What the task requires:
An exact reproduction of the records is required. Images must be left out.

Dataset excerpts:
_____

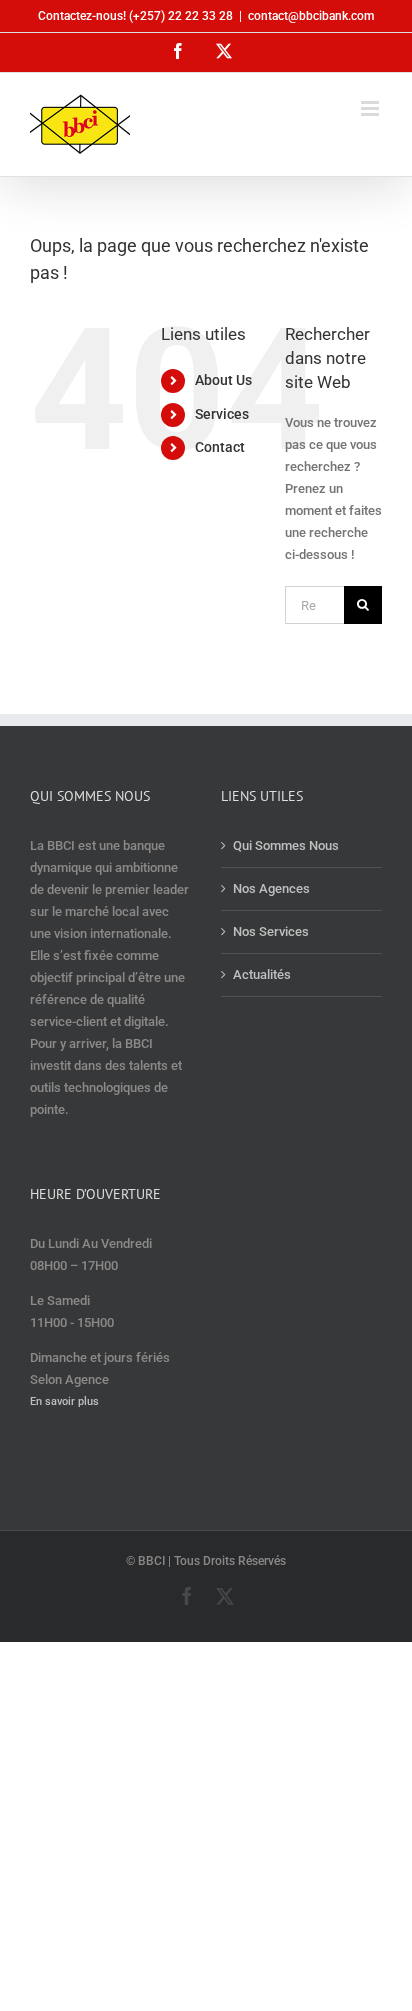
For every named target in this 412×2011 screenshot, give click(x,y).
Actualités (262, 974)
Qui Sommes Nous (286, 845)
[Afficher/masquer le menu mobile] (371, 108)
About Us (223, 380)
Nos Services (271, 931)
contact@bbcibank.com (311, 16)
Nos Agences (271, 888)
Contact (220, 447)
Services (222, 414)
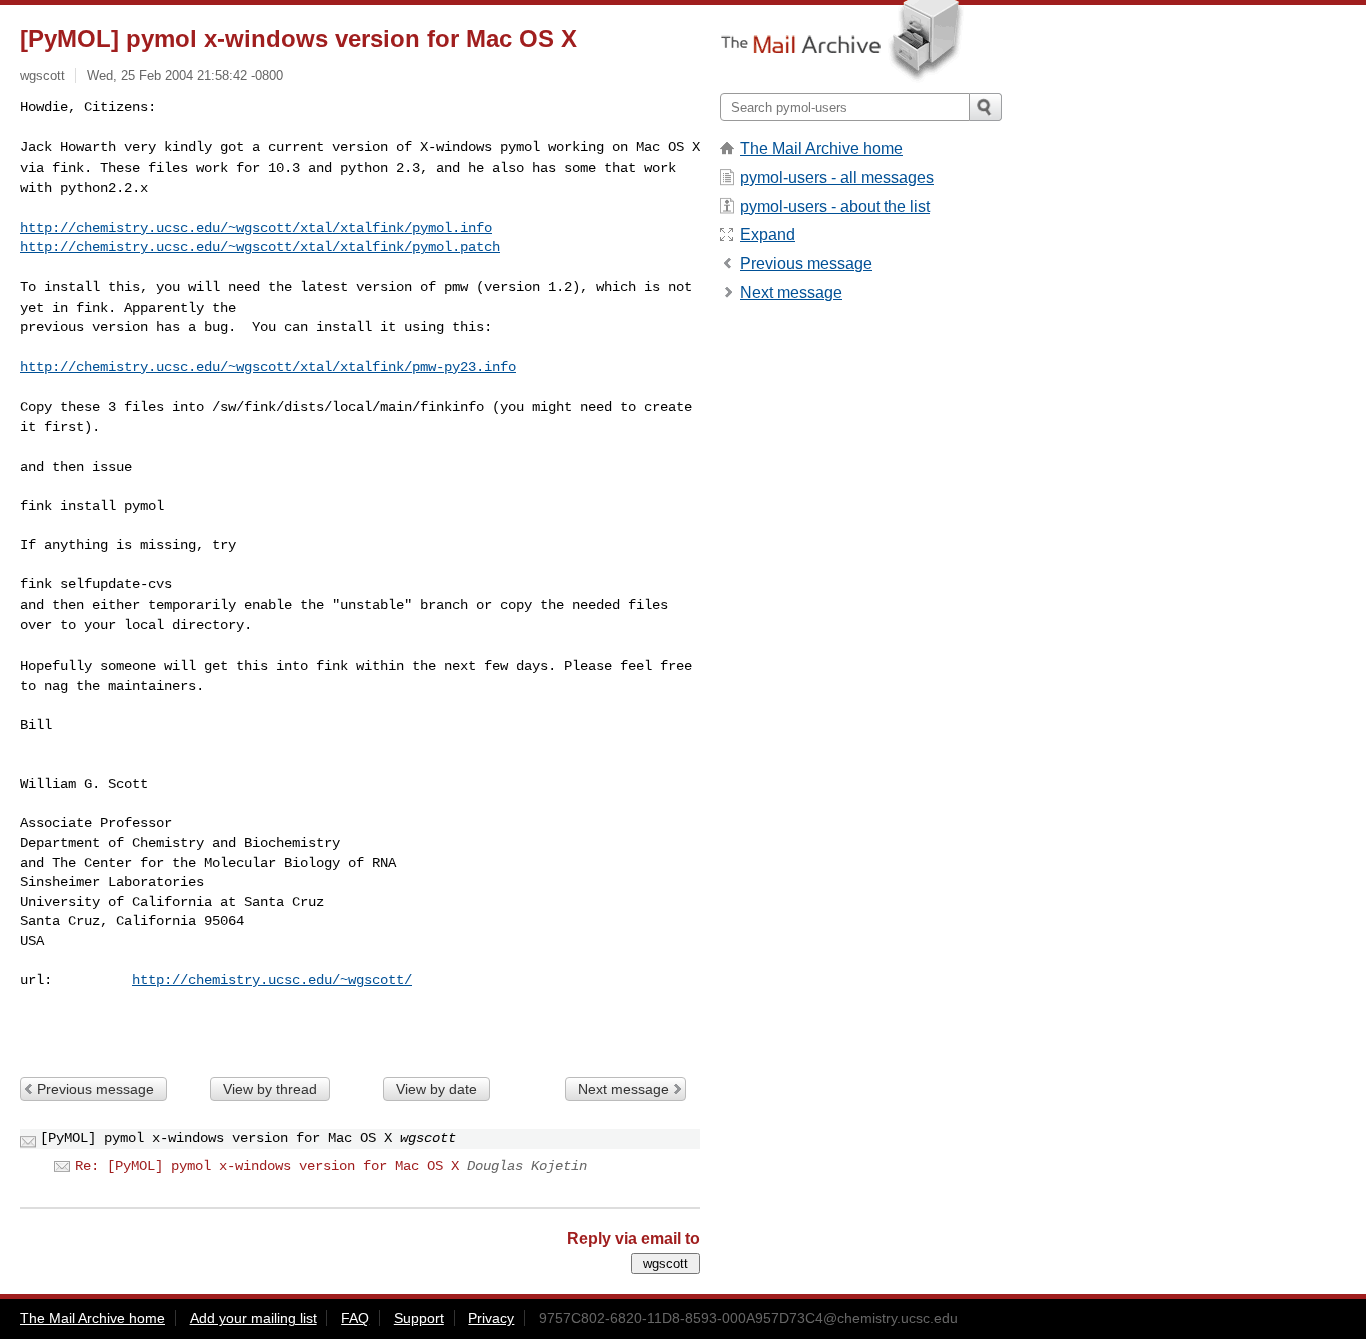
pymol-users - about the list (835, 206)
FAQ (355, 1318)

_____

Result for this exercise:
For every named target in this 412×2011 screenshot, give click(x,y).
Actualités (262, 974)
Qui Sommes Nous (286, 845)
[Afficher/masquer le menu mobile] (371, 108)
About Us (223, 380)
Nos Services (271, 931)
contact@bbcibank.com (311, 16)
Nos Agences (271, 888)
Contact (220, 447)
Services (222, 414)
pymol-users - about the list (835, 206)
FAQ (355, 1318)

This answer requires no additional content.